Aim of the exercise:
Write out nothing except the lines running from the one containing "Screen dimensions: 366x226" to the last line of the data, exactly as they stand.
((
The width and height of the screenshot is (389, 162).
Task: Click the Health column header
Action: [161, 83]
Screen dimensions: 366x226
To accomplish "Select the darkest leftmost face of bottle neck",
))
Response below:
Screen dimensions: 366x226
To accomplish "Select the darkest leftmost face of bottle neck",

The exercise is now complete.